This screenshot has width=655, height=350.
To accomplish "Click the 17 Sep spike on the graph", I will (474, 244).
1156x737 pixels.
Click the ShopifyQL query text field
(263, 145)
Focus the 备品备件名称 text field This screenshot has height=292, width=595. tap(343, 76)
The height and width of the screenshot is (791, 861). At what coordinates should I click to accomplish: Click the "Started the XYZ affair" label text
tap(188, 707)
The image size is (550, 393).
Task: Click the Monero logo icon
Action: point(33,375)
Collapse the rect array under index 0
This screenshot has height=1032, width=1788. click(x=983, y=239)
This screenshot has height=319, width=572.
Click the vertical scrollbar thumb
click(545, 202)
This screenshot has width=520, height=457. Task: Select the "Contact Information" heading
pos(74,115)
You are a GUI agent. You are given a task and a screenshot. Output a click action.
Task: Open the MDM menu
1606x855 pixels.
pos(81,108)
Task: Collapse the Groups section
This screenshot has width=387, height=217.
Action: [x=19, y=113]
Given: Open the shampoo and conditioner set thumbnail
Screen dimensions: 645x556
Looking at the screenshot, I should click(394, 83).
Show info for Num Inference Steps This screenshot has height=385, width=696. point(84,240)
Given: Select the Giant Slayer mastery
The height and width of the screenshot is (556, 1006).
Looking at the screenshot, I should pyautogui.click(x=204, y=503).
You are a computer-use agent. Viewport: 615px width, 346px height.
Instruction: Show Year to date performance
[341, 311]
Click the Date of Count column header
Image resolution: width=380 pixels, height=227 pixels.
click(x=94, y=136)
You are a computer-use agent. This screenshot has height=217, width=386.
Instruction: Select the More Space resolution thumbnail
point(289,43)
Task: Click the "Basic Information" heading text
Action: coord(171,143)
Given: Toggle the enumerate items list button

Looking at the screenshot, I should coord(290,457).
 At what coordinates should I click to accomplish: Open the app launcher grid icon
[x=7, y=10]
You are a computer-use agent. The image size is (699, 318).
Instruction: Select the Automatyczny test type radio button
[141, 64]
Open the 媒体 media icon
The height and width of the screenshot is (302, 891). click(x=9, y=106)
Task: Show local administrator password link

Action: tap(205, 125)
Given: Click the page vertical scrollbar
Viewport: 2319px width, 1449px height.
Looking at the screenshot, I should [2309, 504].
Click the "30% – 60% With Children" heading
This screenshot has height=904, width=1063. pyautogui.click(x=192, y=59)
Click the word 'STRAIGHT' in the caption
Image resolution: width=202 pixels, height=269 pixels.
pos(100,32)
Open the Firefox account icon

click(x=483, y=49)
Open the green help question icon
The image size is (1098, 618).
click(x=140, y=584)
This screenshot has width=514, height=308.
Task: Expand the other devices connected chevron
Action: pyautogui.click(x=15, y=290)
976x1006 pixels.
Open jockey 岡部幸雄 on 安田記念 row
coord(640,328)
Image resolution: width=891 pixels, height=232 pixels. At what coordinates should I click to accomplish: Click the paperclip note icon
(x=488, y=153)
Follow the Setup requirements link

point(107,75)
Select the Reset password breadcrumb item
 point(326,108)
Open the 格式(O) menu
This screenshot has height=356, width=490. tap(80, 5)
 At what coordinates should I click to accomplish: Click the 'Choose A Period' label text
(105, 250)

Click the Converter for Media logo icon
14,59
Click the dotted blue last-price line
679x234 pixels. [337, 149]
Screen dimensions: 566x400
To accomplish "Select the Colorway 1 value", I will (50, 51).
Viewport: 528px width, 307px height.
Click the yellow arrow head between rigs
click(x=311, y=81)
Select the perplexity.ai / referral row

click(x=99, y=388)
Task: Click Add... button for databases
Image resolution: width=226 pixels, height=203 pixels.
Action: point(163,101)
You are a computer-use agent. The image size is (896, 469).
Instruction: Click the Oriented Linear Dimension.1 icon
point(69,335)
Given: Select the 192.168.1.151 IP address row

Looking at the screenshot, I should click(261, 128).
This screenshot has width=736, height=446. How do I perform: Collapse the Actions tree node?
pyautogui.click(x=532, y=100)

——

Exercise directions>
Each entry should be duplicated exactly as it was given.

Exercise response>
This screenshot has width=655, height=350.
To accomplish "Click the 17 Sep spike on the graph", I will (474, 244).
1156x737 pixels.
Click the ShopifyQL query text field
(263, 145)
Focus the 备品备件名称 text field This screenshot has height=292, width=595. tap(343, 76)
The height and width of the screenshot is (791, 861). At what coordinates should I click to accomplish: Click the "Started the XYZ affair" label text
tap(188, 707)
The image size is (550, 393).
Task: Click the Monero logo icon
Action: point(33,375)
Collapse the rect array under index 0
This screenshot has height=1032, width=1788. click(x=983, y=239)
This screenshot has height=319, width=572.
Click the vertical scrollbar thumb
click(545, 202)
This screenshot has width=520, height=457. Task: Select the "Contact Information" heading
pos(74,115)
You are a GUI agent. You are given a task and a screenshot. Output a click action.
Task: Open the MDM menu
1606x855 pixels.
pos(81,108)
Task: Collapse the Groups section
This screenshot has width=387, height=217.
Action: [x=19, y=113]
Given: Open the shampoo and conditioner set thumbnail
Screen dimensions: 645x556
Looking at the screenshot, I should click(394, 83).
Show info for Num Inference Steps This screenshot has height=385, width=696. point(84,240)
Given: Select the Giant Slayer mastery
The height and width of the screenshot is (556, 1006).
Looking at the screenshot, I should pyautogui.click(x=204, y=503).
You are a computer-use agent. Viewport: 615px width, 346px height.
Instruction: Show Year to date performance
[341, 311]
Click the Date of Count column header
Image resolution: width=380 pixels, height=227 pixels.
click(x=94, y=136)
You are a computer-use agent. This screenshot has height=217, width=386.
Instruction: Select the More Space resolution thumbnail
point(289,43)
Task: Click the "Basic Information" heading text
Action: coord(171,143)
Given: Toggle the enumerate items list button

Looking at the screenshot, I should coord(290,457).
 At what coordinates should I click to accomplish: Open the app launcher grid icon
[x=7, y=10]
You are a computer-use agent. The image size is (699, 318).
Instruction: Select the Automatyczny test type radio button
[141, 64]
Open the 媒体 media icon
The height and width of the screenshot is (302, 891). click(x=9, y=106)
Task: Show local administrator password link

Action: tap(205, 125)
Given: Click the page vertical scrollbar
Viewport: 2319px width, 1449px height.
Looking at the screenshot, I should [2309, 504].
Click the "30% – 60% With Children" heading
This screenshot has height=904, width=1063. pyautogui.click(x=192, y=59)
Click the word 'STRAIGHT' in the caption
Image resolution: width=202 pixels, height=269 pixels.
pos(100,32)
Open the Firefox account icon

click(x=483, y=49)
Open the green help question icon
The image size is (1098, 618).
click(x=140, y=584)
This screenshot has width=514, height=308.
Task: Expand the other devices connected chevron
Action: pyautogui.click(x=15, y=290)
976x1006 pixels.
Open jockey 岡部幸雄 on 安田記念 row
coord(640,328)
Image resolution: width=891 pixels, height=232 pixels. At what coordinates should I click to accomplish: Click the paperclip note icon
(x=488, y=153)
Follow the Setup requirements link

point(107,75)
Select the Reset password breadcrumb item
 point(326,108)
Open the 格式(O) menu
This screenshot has height=356, width=490. tap(80, 5)
 At what coordinates should I click to accomplish: Click the 'Choose A Period' label text
(105, 250)

Click the Converter for Media logo icon
14,59
Click the dotted blue last-price line
679x234 pixels. [337, 149]
Screen dimensions: 566x400
To accomplish "Select the Colorway 1 value", I will (50, 51).
Viewport: 528px width, 307px height.
Click the yellow arrow head between rigs
click(x=311, y=81)
Select the perplexity.ai / referral row

click(x=99, y=388)
Task: Click Add... button for databases
Image resolution: width=226 pixels, height=203 pixels.
Action: point(163,101)
You are a computer-use agent. The image size is (896, 469).
Instruction: Click the Oriented Linear Dimension.1 icon
point(69,335)
Given: Select the 192.168.1.151 IP address row

Looking at the screenshot, I should click(261, 128).
This screenshot has width=736, height=446. How do I perform: Collapse the Actions tree node?
pyautogui.click(x=532, y=100)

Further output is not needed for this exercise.